Change is inevitable in organizations. This chapter discussed the techniques available for managing the change process. The trend today is toward the learning organization, which embraces con-tenuous learning and change. Managers should think of change as having four elements–the forces for change, the perceived need for change, the initiation of change, and the implementation of change. Forces for change can originate either within or outside the firm, and managers are responsible for monitoring events that may require a planned organizational re­sponse. Techniques for initiating changes include designing the organization for creativity, encouraging change agents, and establishing new-venture teams. The final step is implementation. Force field analysis is one technique for diagnosing restraining forces, which often can be removed. Managers also should draw on the implementation tactics of communication, participation, negotiation, coercion, or top management support.

This chapter also discussed specific types of change. Technology changes are accomplished through a bot­tom-up approach that utilizes experts close to the technology. Successful new-product introduction requires horizontal linkage among marketing, research and development, manufacturing, and perhaps other departments. Structural changes tend to be initiated in a top-down fashion, because upper managers are the administrative experts and champion these ideas for approval and implementation. Culture/people change pertains to the skills behaviors, and attitudes of employees. Organizational development is an important approach to changes in peo­ple's mind-set and corporate culture. The OD process entails three steps–unfreezing (diagnosis of the problem), the actual change (intervention), and refreezing (reinforcement of new attitudes and behaviors). Popular OD techniques include team building, survey feedback, intergroup activities, and process consultation.
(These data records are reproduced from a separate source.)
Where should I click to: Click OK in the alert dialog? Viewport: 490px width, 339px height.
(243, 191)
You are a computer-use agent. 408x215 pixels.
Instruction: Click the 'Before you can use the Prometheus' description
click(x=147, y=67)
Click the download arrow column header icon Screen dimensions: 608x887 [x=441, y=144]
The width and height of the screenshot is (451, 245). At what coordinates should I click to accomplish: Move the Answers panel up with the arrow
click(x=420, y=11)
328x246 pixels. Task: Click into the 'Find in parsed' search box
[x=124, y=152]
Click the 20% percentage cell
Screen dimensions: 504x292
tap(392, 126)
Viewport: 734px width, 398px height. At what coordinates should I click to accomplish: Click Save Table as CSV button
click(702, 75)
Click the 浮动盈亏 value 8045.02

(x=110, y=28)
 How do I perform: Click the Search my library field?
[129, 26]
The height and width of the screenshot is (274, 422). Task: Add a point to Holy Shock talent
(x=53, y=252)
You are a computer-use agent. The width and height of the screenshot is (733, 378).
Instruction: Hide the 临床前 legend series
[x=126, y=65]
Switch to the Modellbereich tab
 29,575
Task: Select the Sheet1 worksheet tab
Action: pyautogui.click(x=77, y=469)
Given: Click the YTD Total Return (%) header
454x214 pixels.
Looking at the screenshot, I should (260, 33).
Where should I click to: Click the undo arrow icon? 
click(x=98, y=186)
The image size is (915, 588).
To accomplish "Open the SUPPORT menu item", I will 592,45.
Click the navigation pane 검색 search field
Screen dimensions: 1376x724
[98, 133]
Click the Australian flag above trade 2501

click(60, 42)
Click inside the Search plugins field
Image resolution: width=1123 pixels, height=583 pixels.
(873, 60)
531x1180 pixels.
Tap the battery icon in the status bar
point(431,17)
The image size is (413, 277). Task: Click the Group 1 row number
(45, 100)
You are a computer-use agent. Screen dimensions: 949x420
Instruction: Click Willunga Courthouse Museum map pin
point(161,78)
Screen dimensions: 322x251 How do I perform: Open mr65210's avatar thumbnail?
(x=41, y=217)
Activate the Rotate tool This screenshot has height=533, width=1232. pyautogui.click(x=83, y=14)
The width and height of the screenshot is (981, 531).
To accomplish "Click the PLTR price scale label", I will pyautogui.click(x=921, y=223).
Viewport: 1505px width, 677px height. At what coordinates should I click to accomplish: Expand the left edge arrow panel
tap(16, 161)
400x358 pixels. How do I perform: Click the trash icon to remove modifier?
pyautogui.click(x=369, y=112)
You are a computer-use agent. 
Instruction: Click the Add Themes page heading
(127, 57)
These concepts apply to the Preston Trucking Company discussed in the chapter-opening problem. Preston, hammered by deregulation and unhappy employees, decided to revise its corporate culture and encourage bot­tom-up change in its production process. The survey results indicating how bad things were unfroze manage­ment. Consultants were brought in, and meetings were held to determine the best way to proceed and to gain employee participation. A new mindset was introduced that made employees equal partners in the trucking business. Improved production efficiency occurred through weekly idea meetings from which suggestions flowed from lower-level employees. In one year, more than 4,000 moneymaking ideas were proposed, worth about $1.5 million. One idea helped decrease truck service maintenance from 23 hours to 11 hours. With both a new corporate culture and a steady bottom-up flow of modifications in production technology, Preston has be­come the darling of the trucking industry. Growth is rapid, sales and profits are up, and grievances are way down. Preston is a model for how to change effectively.